Knitting Time (2013)


Colin Hambrook grew up in a loving working-class family that moved from inner city London to the metropolitan suburbs. In a powerful series of poems, Hambrook recounts the story of the day the Jehovah’s Witnesses came to the door, his mother’s conversion, and his experience of growing up in a household dominated by millenarian beliefs, where the world was scheduled to end in 1975.

Hambrook charts his mother’s deterioration as she descended into psychosis and delusions, and was finally expelled from the JWs. She was institutionalised, given ECT, and went on to develop tardive dyskinesia, the so-called ‘Largactyl Shuffle’, caused by the psychoactive
drugs she was prescribed. At the heart of this uncompromising collection is a short memoir written in simple and stark language that contrasts powerfully with many of the hallucinatory poems.

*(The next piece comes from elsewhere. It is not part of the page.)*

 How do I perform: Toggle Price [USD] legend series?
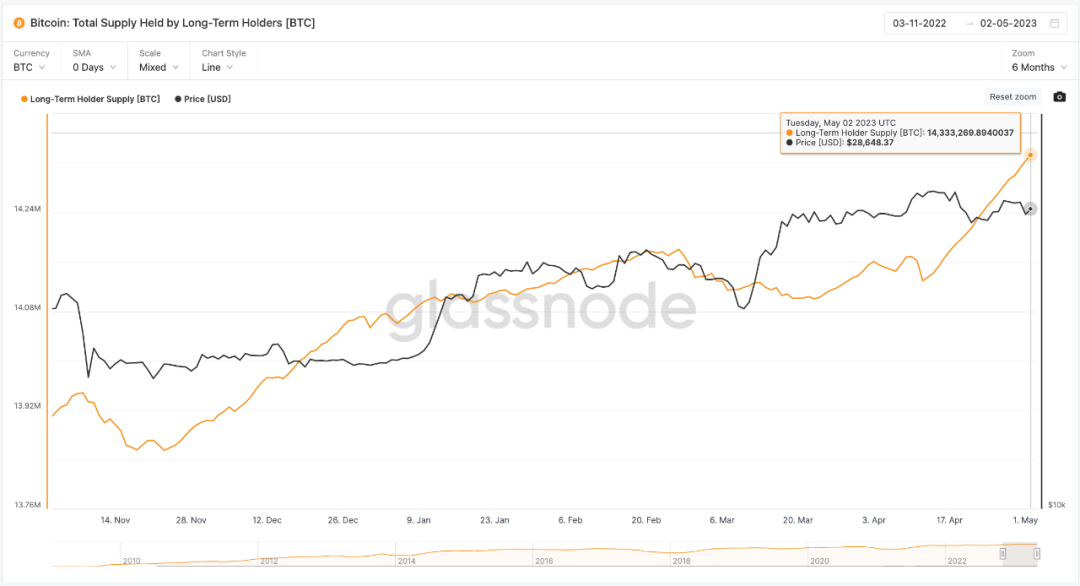coord(203,99)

A series of striking black and white drawings by Hambrook complement the texts, adding extra depth and dimension to this compelling collection. With echoes of William Blake, Ted Hughes, Spike Milligan and Jeanette Winterson, Knitting Time provides powerful insights into millenarian-ism, psychosis, and the bonds of love when they are tested by trauma and loss.

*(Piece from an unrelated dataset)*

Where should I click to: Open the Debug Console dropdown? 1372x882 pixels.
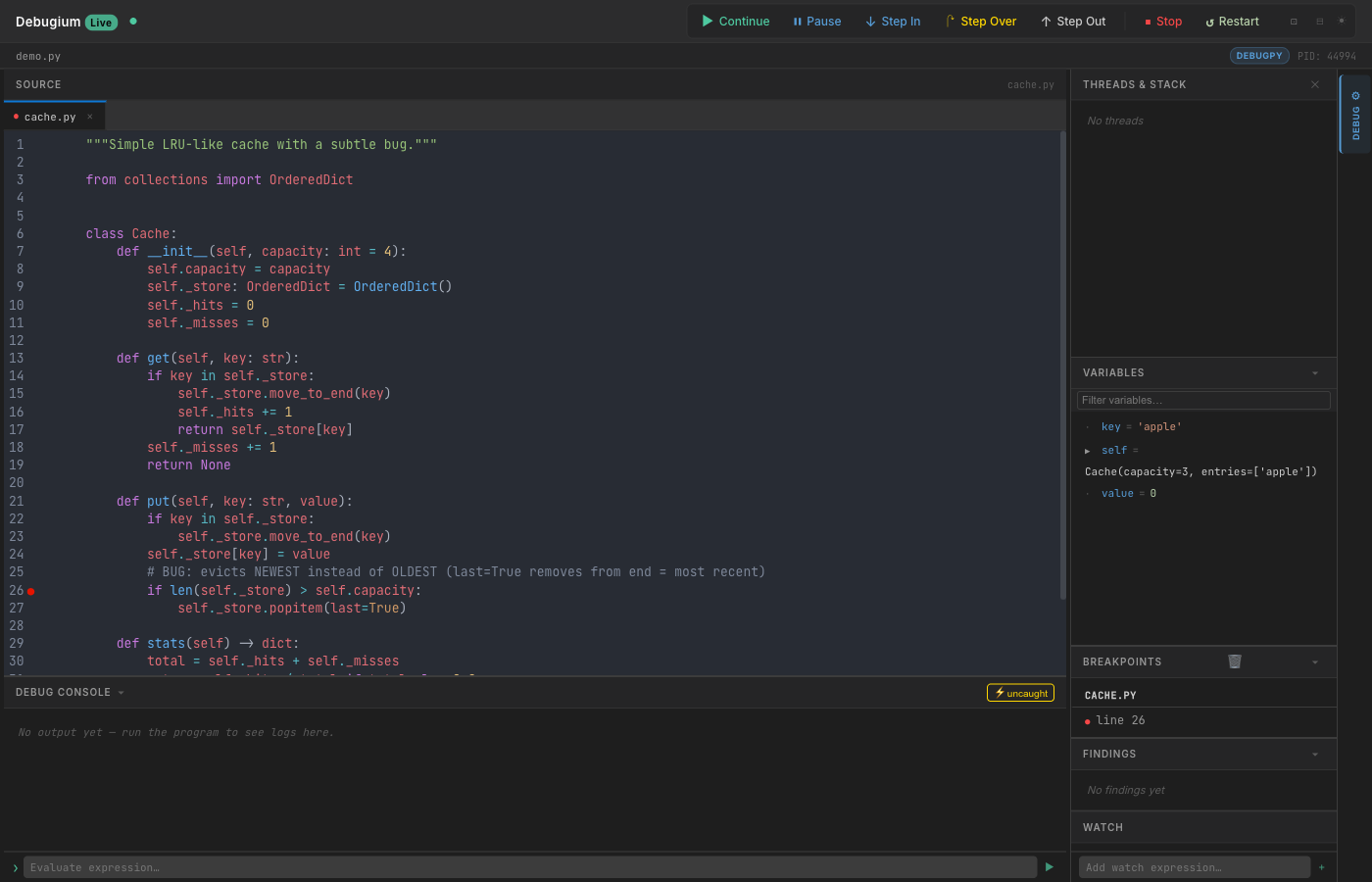(121, 692)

ISBN: ISBN 978-1-906742-65-2 Category:

Praise and Poems

Colin Hambrook stitches back the torn patchwork of an upbringing in a decade of radical change against which his mother’s fledgling Millenarianism glared incongruously. A doorstep conversion by Jehovah’s Witnesses cast a spectre over her psychical stability, in turn shadowing her son’s. For Hambrook, this was not so much the Swinging as ‘Witnessing’ Sixties. He depicts his mother’s neuroleptic meltdown —at the decade’s hallucinogenic end—uncompromisingly. Swooping throughout are avian leitmotivs of an ornithophobic symbology: wings, rookeries, and ‘Crow’, a Hughesian grotesque multiplied to whited-out beaks scratching into one of Hambrook’s stark illustrations. These are startling additions to art brut—a tradition as vital to the texture of art as grit to a tarmac road. The poetry bristles with a ‘proletarian’ spontaneity—W.H. Davies, Francis Ledwidge, and contemporaries Peter Street and Tom Kelly, spring to mind. Knitting Time is its own act of Witness to the struggle of the ego against the weight of religious intransigence.
Alan Morrison

Colin Hambrook is a strong a visual animal as he is a writer, combining fabulously dark,
surrealist line drawings with words that echo and caw.
Simon Powell, Creative Future

I started reading and could not stop. Hambrook really does take the reader on a personal and painful family journey through three generations with strong yet careful guiding hands. His homespun storytelling is easy yet highly revealing to the eye and the surges into phantasmagorical language are exquisite.
Ivan Riches

Hanging Out To Dry

She’s pegged out to dry
on a washing line
no guessing how the wind
will feel; rising ghost-like
as cloud shapes twist
and the weather
bursts in a mythical sky
where stars refuse to shine.

She looks for the garden
below; whispers to the lawn
as religious fervour threatens
to conceal the Holy Bible
fading to grey against
the brightening plane
where each blade of grass glows;
her last thought light as chlorophyll.